Compacting the time series can significantly reduce the length and memory usage for data with many repeated values.
No arguments are required for this method, and it modifies the time series in place.
Example
>>> ts = TimeSeries(data=[(1, 5), (2, 5), (5, 5), (6, 1)]) >>> ts.compact() >>> ts TimeSeries({1: 5, 6: 1})
- classmethod count_by_value(ts_list)[source]¶
Return a dict mapping each state value to a TimeSeries that counts how many of the input timeseries are in that state at each point in time.
Efficient for many timeseries with few discrete states (e.g. boolean on/off, ticket open/closed). Uses iter_merge_transitions to process O(1) per transition, independent of the number of timeseries K. See docs/merge_strategies.rst for how this avoids the O(K) list copies that iter_merge/merge require.
- Parameters:
ts_list – An iterable of TimeSeries objects.
- Returns:
A dict where keys are the distinct values found across all input timeseries (including defaults), and values are TimeSeries objects whose value at any time t is the count of input timeseries equal to that state at time t.
- distribution(start=None, end=None, normalized=True, mask=None, interpolate='previous')[source]¶
Calculate the distribution of values over the given time range from start to end.
- Parameters:
start (orderable, optional) – The lower time bound of when to calculate the distribution. By default, the first time point will be used.
end (orderable, optional) – The upper time bound of when to calculate the distribution. By default, the last time point will be used.

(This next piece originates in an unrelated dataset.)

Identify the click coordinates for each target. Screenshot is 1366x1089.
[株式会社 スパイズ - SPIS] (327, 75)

normalized (bool) – If True, distribution will sum to one. If False and the time values of the TimeSeries are datetimes, the units will be seconds.
mask (
TimeSeries, optional) – A domain on which to calculate the distribution.interpolate (str, optional) – Method for interpolating between measurement points: either “previous” (default) or “linear”. Note: if “previous” is used, then the resulting histogram is exact. If “linear” is given, then the values used for the histogram are the average value for each segment – the mean of this histogram will be exact, but higher moments (variance) will be approximate.
- Returns:
Histogramwith the results.
- exists()[source]¶
Returns a new TimeSeries where values are True when the original value is not None.

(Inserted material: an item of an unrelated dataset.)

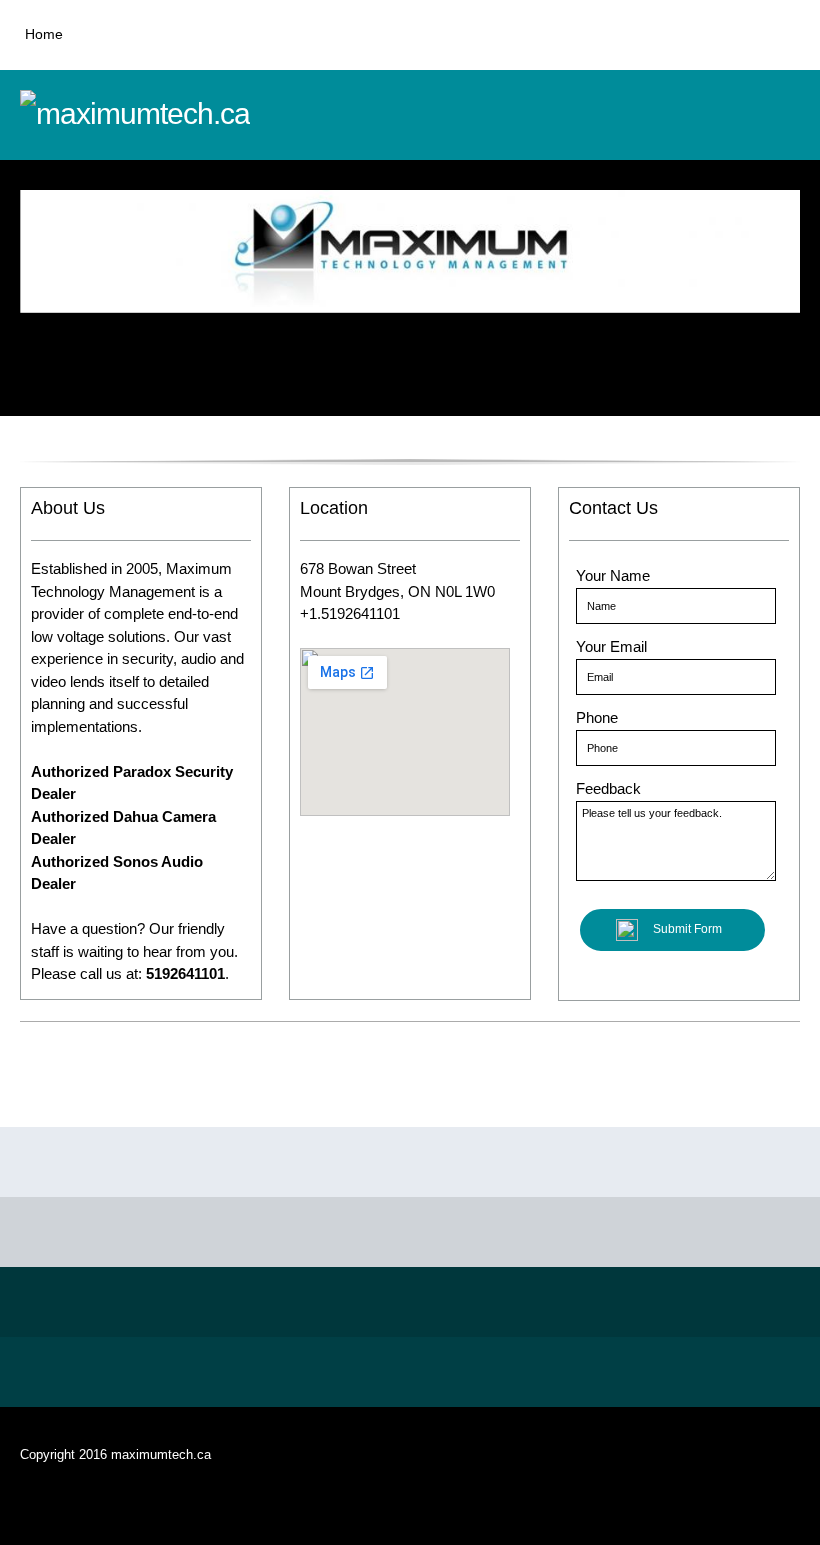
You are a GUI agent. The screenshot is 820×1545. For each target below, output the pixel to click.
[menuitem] (44, 45)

Deprecated: Use is_not_none() instead, which has a clearer name.
- Returns:
- A new TimeSeries with boolean values (True where original values
are not None, False where they are None)
- Return type:
Examples
>>> ts = TimeSeries() >>> ts[0] = "data" >>> ts[1] = None >>> ts[2] = 42 >>> exists_ts = ts.exists() >>> exists_ts[0] # Returns True >>> exists_ts[1] # Returns False >>> exists_ts[2] # Returns True
- classmethod from_csv(filename, time_column=0, value_column=1, time_transform=None, value_transform=None, skip_header=True, default=None, delimiter=',')[source]¶
Load time series data from a CSV file.
- Parameters:
filename (str) – Path to the CSV file to read
time_column (int) – Index of the column containing time values (default: 0)
value_column (int) – Index of the column containing measurement values (default: 1)
time_transform (callable, optional) – Function to transform time strings to desired format. Default converts strings like “2020-01-01 12:00:00” to datetime objects.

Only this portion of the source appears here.